Single-molecule fingerprinting. (A) Substrates with two acceptor dyes were labeled at the N-terminal end and on cysteine residues (Table S1). The green star stands for Cy3, red for Cy5, and blue for Alexa488. (B) A typical time trace for Cy3-NH3-17-CCy5-ssrA from three-color ALEX (Top) showed FRET between Alexa488 and Cy3; and Alexa488 and Cy5 upon excitation with blue laser light (473 nm). Concurrent signals from Cy3 (Middle) and Cy5 (Bottom) upon direct excitation, respectively, with green (532 nm) and red (637 nm). For clarity, an arbitrary offset of 200 a.u. was applied to the Alexa488 trace, and the sum of the Cy3 and Cy5 signals was plotted (Middle). For the original trace, see Fig. S1E. The symbol * indicate Alexa488-Cy5 FRET. The symbol ° indicates Alexa488-Cy3 FRET. The arrows indicate the start and end of each FRET. (C) Comparison of acceptor dwell times. The dwell time of Cy5 (ΔτCy5) was subtracted from that of Cy3 (ΔτCy3) for each event from Cy3-NH3-17-CCy5-ssrA (gray) (n = 318). The mean of the distribution is 3.5 ± 4.90 (s). In white is the same analysis for Cy5-NH3-17-CCy3-ssrA (n = 610). The mean of the distribution is −3.9 ± 5.67 (s). (D) Substrates labeled with one acceptor dye. Cysteine residues of the substrates (K-38-C-ssrA) were labeled with either Cy3 or Cy5. The green star stands for Cy3, red for Cy5, and blue for Alexa488. (E) A time trace from substrates in D. At time ∼20 s, a Cy3-labeled substrate binds (Top, Alexa488-Cy3 FRET) and 532-nm direct excitation (Middle). At time ∼50 s, a Cy5-labeled substrate binds (Top, Alexa488-Cy5 FRET) and 637-nm direct excitation (Bottom). An offset of 200 a.u. applied to Alexa488. (F) The percentage of processed Cy3-labeled substrates was plotted against the expected percentage of Cy3-labeled substrates. The line is a linear fit (slope of 0.98 ± 0.02, intercept 0.58 ± 0.79, R2 = 0.99). Data points are from 100-s recordings, repeated 10 times per condition (each n = 24.4 ± 1.50, in total n = 1,194).

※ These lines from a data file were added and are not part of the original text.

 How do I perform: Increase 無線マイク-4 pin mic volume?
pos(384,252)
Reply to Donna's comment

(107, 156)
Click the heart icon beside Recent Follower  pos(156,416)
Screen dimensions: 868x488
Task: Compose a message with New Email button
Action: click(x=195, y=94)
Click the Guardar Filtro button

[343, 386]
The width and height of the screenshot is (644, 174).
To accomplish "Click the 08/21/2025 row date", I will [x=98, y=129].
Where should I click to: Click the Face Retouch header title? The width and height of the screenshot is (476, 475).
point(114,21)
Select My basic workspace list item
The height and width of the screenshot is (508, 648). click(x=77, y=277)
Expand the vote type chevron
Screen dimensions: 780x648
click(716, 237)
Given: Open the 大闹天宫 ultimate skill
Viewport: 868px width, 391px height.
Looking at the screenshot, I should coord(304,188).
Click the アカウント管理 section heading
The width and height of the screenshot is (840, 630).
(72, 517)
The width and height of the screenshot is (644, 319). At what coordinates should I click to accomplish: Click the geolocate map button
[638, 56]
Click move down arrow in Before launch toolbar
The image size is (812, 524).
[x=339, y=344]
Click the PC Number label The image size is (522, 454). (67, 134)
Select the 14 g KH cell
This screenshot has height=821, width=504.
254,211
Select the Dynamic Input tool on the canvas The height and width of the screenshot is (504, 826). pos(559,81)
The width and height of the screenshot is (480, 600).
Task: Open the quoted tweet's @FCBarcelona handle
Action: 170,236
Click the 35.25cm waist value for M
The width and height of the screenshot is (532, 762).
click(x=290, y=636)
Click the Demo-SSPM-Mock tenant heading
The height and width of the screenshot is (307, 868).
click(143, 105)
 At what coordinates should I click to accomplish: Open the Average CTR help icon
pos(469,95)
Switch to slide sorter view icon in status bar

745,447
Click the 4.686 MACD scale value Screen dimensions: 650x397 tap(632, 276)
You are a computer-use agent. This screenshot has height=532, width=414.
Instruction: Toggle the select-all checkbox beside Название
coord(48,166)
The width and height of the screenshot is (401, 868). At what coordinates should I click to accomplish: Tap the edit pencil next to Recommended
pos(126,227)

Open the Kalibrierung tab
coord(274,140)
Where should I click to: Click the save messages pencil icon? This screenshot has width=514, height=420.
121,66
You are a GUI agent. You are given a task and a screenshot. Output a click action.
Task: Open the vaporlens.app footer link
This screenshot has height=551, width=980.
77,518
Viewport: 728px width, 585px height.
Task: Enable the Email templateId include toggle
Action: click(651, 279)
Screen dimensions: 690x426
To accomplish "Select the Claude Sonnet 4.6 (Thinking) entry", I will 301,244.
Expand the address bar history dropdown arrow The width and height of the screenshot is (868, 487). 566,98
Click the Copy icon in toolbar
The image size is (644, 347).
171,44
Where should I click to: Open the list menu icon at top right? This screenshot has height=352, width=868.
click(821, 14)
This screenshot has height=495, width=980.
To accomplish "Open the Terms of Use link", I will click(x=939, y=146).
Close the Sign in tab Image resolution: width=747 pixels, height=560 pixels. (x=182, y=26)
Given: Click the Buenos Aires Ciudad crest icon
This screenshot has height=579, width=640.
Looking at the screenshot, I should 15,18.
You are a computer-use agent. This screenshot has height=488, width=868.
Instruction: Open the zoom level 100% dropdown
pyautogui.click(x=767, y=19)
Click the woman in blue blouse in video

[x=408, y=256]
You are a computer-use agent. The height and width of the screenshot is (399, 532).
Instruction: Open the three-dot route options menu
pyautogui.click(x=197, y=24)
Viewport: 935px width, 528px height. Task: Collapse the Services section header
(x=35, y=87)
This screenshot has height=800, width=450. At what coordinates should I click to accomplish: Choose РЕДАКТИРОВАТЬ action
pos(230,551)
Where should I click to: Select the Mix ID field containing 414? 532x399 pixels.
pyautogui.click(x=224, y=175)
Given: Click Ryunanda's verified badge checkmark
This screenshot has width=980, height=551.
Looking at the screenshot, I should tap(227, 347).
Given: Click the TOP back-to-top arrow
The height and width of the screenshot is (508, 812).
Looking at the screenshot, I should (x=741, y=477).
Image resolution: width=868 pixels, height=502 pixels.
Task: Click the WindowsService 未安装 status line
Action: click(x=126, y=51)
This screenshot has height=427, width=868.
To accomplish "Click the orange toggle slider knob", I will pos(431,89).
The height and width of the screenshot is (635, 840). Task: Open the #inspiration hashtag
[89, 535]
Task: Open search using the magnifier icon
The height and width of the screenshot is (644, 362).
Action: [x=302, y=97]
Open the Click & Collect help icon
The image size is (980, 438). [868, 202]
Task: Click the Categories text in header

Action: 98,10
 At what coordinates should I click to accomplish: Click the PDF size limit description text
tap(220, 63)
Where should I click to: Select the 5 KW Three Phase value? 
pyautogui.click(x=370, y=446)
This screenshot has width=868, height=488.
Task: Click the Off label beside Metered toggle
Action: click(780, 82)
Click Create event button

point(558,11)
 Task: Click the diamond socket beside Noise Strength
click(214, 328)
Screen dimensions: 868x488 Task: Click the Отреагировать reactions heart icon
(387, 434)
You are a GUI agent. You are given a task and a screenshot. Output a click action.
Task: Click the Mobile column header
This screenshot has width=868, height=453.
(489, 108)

We applied this fingerprinting scheme to the titin I27 domain. We labeled two Cys residues of titin (Cys64 and Cys80) with acceptor fluorophores. Because we did not have control over which dyes were attached to which Cys residues, we tagged both residues with the same dye, Cy5. Using Cy3 as a donor, we observed two separate FRET peaks within the time trajectories (Fig. S3A). The time interval between the two peaks was elongated when ATPγS was mixed with ATP (Fig. S3B), indicating that the two peaks represented the sequential probing of Cys80 and Cys64 residues.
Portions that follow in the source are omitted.